Now, this idea seems a bit weird (to me and I think to you as well) because if nothing ever passes the event horizon, how can there ever be a black hole in the first place? My friendly cosmologist's answer boiled down to this: the black hole itself is only ever an approximation. When a bunch of matter collapses in on itself it very rapidly converges towards something that looks like a black-hole solution to Einstein's equations, to the point where to all intents and purposes you can treat it as if the matter is inside the event horizon rather than outside it. But this is only ever an approximation because from our perspective none of the infalling matter can ever pass the event horizon.

share|improve this answer
    
Thanks, good answer. But there is a tiny question that arises. It is claimed by some that freely infalling observer will not see the Hawking radiation. I personally do not believe in that for a falling observer there is no horizon, and as he sees the horizon, he necessarily sees the radiation. But this may serve as a base for another question. –  Anixx Feb 25 '12 at 2:08
    
Also thanks for noting that the cosmologists do not believe in actual black holes. –  Anixx Feb 25 '12 at 2:10
1  
I suspect that the infalling clock does see Hawking radiation, because although it doesn't see the event horizon in the same place as the outside observer (and hence notes nothing special at 12:00), there is still an event horizon ahead of it, which is closer to the singularity and hence (presumably) more tightly curved than the one we observe from outside. But the people who claim it sees no radiation (e.g. Susskind) are extremely smart, so to be honest I don't know. –  Nathaniel Feb 26 '12 at 10:26
    
Indeed. This is also my own point of view - that any observer should see the horizon, possibly in different location. Otherwise one could just set himself in a free falling above a BH for short time to see no horizon. And if there is an apparent horizon, then there is also necessarily a Hawking radiation. –  Anixx Feb 26 '12 at 10:42
1  
Nathaniel, did you talk about with your cosmologist friend the idea mentioned in @Anixx 's answer that there could be "actual" black holes with an horizon that have been in existence since the big bang? Anyhow, excellent post, you are a most formidable technical writer and nowadays tell people at work to browse Physics SE posts of various authors (you included) for examples of clear technical writing. A new graduate was most surprised when I gave her the assignment of "browsing Physics SE" before she wrote a report that she needed to do at work! –  WetSavannaAnimal aka Rod Vance Jan 7 at 3:39

I would like to add a fact that, perhaps, is not controversial.

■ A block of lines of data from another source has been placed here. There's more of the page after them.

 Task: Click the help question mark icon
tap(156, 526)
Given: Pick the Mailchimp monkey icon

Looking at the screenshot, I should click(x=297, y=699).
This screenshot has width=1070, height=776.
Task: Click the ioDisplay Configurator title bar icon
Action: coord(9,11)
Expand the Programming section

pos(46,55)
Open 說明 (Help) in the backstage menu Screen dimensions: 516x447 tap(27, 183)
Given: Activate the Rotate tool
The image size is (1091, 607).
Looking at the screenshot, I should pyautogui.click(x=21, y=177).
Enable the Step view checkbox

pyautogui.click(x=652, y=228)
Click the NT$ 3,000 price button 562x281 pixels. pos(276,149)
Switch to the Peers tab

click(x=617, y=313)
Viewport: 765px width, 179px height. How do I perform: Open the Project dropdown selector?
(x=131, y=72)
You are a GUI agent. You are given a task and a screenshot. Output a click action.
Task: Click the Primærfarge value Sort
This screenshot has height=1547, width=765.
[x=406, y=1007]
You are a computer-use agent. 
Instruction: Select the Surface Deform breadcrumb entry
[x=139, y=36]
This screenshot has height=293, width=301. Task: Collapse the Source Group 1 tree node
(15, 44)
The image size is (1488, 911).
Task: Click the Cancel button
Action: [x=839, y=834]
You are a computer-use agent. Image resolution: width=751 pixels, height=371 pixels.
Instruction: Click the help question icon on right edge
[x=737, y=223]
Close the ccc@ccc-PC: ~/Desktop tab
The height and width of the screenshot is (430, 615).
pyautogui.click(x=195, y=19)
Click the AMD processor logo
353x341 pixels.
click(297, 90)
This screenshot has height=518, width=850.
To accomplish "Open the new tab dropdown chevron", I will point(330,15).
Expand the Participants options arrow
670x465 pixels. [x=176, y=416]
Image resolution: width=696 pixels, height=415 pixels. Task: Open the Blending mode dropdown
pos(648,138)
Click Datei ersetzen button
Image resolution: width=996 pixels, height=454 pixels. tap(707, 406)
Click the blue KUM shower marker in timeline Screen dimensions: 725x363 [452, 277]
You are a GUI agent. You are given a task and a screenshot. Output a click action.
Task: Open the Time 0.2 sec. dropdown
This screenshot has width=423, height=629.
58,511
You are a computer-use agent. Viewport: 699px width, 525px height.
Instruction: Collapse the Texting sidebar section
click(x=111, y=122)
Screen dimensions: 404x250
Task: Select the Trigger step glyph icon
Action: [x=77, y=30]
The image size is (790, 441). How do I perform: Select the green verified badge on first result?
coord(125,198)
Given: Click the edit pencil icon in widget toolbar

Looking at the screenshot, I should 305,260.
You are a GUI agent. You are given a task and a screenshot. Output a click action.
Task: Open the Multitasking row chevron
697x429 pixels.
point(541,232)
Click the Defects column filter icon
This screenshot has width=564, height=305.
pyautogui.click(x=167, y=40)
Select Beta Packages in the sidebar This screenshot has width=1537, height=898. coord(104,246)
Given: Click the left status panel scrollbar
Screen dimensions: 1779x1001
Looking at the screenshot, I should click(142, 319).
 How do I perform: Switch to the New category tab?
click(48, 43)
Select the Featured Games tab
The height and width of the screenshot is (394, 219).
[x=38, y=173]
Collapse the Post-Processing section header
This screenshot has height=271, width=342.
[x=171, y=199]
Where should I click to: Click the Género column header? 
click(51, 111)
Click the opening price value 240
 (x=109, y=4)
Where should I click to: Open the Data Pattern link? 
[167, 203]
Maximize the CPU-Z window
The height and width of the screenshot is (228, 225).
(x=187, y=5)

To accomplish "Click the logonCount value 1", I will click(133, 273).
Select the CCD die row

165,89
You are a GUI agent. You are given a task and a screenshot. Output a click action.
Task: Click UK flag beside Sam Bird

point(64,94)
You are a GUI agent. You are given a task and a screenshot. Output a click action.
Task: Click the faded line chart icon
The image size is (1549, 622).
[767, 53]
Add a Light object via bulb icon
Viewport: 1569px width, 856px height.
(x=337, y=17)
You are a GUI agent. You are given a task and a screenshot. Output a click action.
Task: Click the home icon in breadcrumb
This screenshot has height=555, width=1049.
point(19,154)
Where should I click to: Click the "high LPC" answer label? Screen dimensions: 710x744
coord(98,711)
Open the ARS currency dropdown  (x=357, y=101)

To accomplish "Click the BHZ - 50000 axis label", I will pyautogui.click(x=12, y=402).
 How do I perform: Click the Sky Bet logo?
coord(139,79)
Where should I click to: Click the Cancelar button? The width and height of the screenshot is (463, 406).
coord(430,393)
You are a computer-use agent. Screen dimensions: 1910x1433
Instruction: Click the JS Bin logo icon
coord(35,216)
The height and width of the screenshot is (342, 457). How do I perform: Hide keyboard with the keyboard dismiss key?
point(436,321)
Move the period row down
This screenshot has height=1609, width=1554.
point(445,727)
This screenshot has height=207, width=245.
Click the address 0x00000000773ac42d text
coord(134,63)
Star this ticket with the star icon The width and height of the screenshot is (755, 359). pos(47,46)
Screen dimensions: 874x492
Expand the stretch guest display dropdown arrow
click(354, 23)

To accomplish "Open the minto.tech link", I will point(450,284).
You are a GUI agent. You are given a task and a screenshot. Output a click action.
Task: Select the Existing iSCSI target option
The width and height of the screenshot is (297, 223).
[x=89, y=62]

Namely, that all the information about any infalling object will be available for the outside observer at any time. The information cannot get lost under the horizon, otherwise we have the information loss paradox.

This means that it is theoretically possible for an outside observer to restore any object that went in the direction of the BH, because all of its information still kept.

This is true not only regarding objects that are falling after BH formation but also for those objects which were there at the time the star collapsed. So even if you were in the center of a star when it was collapsing, all information about you is still preserved, available outside the horizon and your body can be reconstructed.

share|improve this answer
2  
+1: indeed, not controversial. –  Ron Maimon Mar 24 '12 at 5:09
3  
Sorry, definitely controversial. Intuitively, how could the information at the center possibly get out? And even if it does eventually get out, how can it possibly be available at all times? Nobody can currently answer this. –  Peter Shor Jan 22 '13 at 3:16
    
@PeterShor As I understand it, the information never even gets to the center, so there is no need for it to be able to get out. All information remains on the event horizon and is therefore available at all times. –  Wouter Jan 22 '13 at 9:53
1  
@Wouter: What if the information starts at the center? Suppose after a star collapses into a black hole, you want to reconstruct the quantum state of the matter in the center of the star before its collapse. How does this information get out? As far as I can tell, nobody has an uncontroversial explanation. –  Peter Shor Jan 25 '13 at 1:35
    
@Peter Shor, the horizon initially appears at one point and then raises. It is not that a volume suddenly becomes under the horizon. –  Anixx Jan 31 '13 at 18:26

Assume the object falling in is a blue laser that you launched directly (radially) towards the Schwarzchild (non-rotating) black hole that is aimed directly at you and that you are far from the black hole. The massive object is the laser itself, the light that you are watching is your way to "see" the object as it approaches the event horizon.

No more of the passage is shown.